- Page -
====
Friday, May 6, 2011

Hopeless Carnage: Sisu the Siberian Husky and The Song of Sedna

Nothing nostalgic about this week’s incoming chaos: the ten month old pure-bred Siberian Husky my husband showed up with last Saturday with near-to-no warning or crate or fenced in yard to contain our ice-eyed bundle of pull.

Four days later, I’m tailing one of those Model T cars like my husband’s grandmother used to drive (her first car—which she bought for $5 with her first paycheck as a nurse). In my state of dog-deranged anxiety—I glance at the license plate and read, “Hopeless Carnage.” I’m thinking, “Isn’t that right!!” But as we near the red light and slow, I realize it actually reads, “Horseless Carriage.” I laugh, but just a little, still struggling to weigh the advantages and disadvantages of keeping the new family member.
====
- Provided records -
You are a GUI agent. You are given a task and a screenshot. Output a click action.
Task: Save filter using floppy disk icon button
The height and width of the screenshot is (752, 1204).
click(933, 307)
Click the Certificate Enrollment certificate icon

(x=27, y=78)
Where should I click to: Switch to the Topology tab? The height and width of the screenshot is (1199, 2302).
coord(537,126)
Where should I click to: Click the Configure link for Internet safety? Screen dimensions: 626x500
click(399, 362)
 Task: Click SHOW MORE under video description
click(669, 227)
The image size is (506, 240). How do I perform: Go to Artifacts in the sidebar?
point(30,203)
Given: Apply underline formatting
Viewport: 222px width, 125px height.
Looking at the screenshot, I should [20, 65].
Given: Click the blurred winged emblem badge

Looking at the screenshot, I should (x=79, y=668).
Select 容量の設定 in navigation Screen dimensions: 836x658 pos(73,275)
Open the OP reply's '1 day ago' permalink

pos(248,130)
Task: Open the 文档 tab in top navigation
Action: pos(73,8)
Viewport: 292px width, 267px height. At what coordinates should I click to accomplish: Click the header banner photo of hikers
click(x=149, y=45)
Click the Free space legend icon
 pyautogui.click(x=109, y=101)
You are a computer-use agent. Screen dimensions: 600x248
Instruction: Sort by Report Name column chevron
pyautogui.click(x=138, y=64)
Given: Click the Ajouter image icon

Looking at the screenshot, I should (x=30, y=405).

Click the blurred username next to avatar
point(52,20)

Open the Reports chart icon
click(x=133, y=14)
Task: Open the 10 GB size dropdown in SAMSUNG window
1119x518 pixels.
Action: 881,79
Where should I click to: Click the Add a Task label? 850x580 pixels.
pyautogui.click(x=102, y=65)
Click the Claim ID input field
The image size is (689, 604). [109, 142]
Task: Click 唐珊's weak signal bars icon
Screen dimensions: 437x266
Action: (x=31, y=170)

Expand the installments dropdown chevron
====
- Problems and tasks -
A. In the husky post, rewrite the passage from "Nothing nostalgic about" to "bundle of pull." so that "Siberian Husky" becomes "Alaskan Malamute".
B. Lay out the records from the line with "Task: Open the 10" through the end of the records as a Markdown table with the columns No. and Line, numbering each row and leaving out blank lines.

- Replies -
A.
Nothing nostalgic about this week’s incoming chaos: the ten month old pure-bred Alaskan Malamute my husband showed up with last Saturday with near-to-no warning or crate or fenced in yard to contain our ice-eyed bundle of pull.

B.
| No. | Line |
|---|---|
| 1 | Task: Open the 10 GB size dropdown in SAMSUNG window |
| 2 | 1119x518 pixels. |
| 3 | Action: 881,79 |
| 4 | Where should I click to: Click the Add a Task label? 850x580 pixels. |
| 5 | pyautogui.click(x=102, y=65) |
| 6 | Click the Claim ID input field |
| 7 | The image size is (689, 604). [109, 142] |
| 8 | Task: Click 唐珊's weak signal bars icon |
| 9 | Screen dimensions: 437x266 |
| 10 | Action: (x=31, y=170) |
| 11 | Expand the installments dropdown chevron |